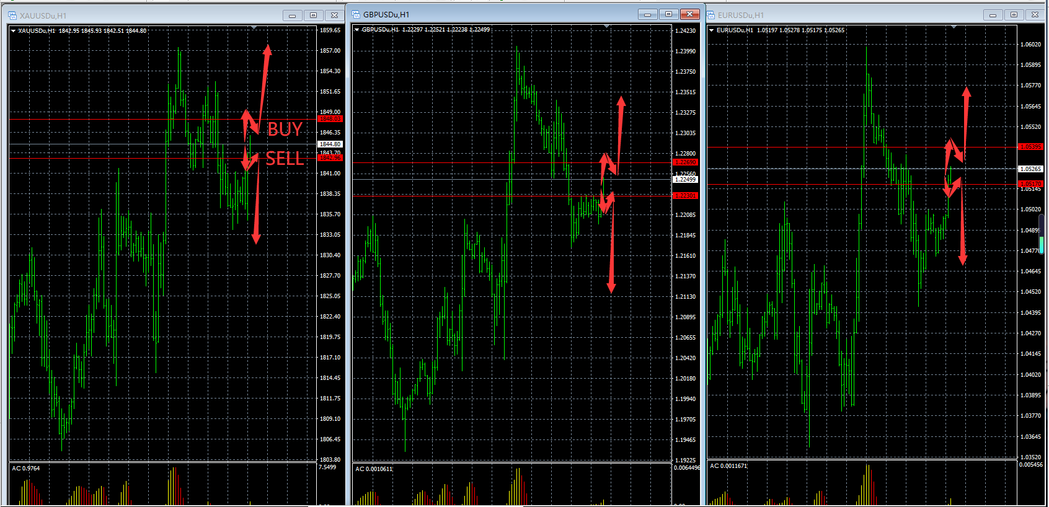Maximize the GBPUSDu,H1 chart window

---

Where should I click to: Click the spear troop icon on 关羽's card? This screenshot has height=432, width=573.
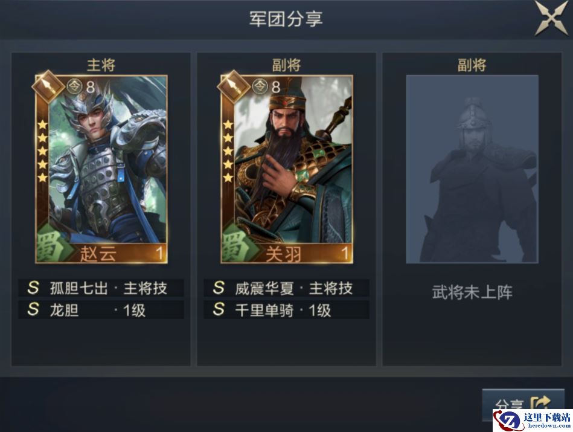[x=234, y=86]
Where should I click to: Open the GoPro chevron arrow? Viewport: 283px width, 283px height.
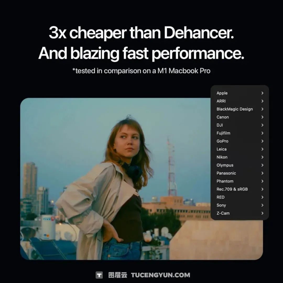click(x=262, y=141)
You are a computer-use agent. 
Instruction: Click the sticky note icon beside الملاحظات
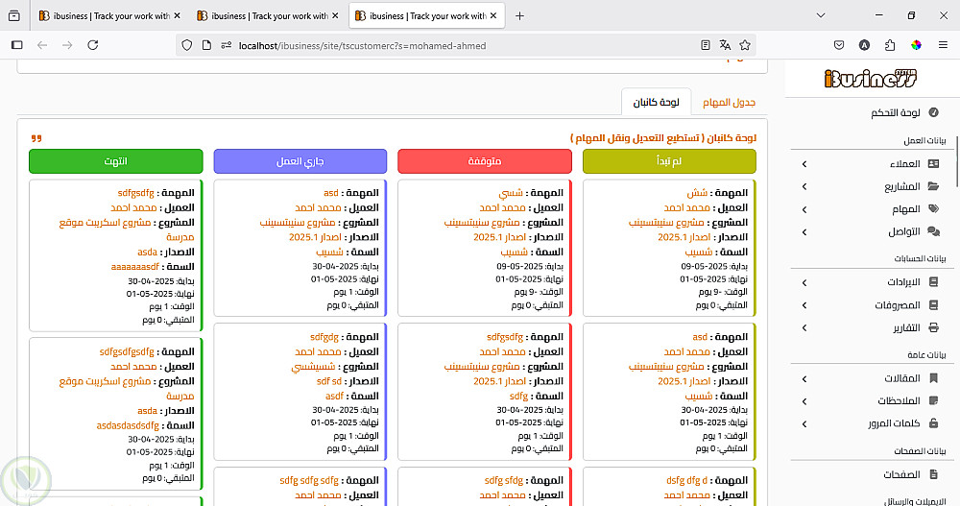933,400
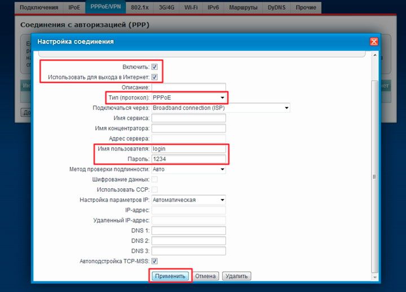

* * *

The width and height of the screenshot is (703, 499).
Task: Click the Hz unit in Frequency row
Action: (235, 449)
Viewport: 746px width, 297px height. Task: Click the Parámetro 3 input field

TASK DESCRIPTION: Output the stretch from the line containing "The width and" through the line containing "Viewport: 746px width, 297px" as a Markdown table with columns Row and Line, numbering each line and skipping blank lines.

WRITTEN ANSWER:
| Row | Line |
|---|---|
| 1 | The width and height of the screenshot is (703, 499). |
| 2 | Task: Click the Hz unit in Frequency row |
| 3 | Action: (235, 449) |
| 4 | Viewport: 746px width, 297px height. Task: Click the Parámetro 3 input field |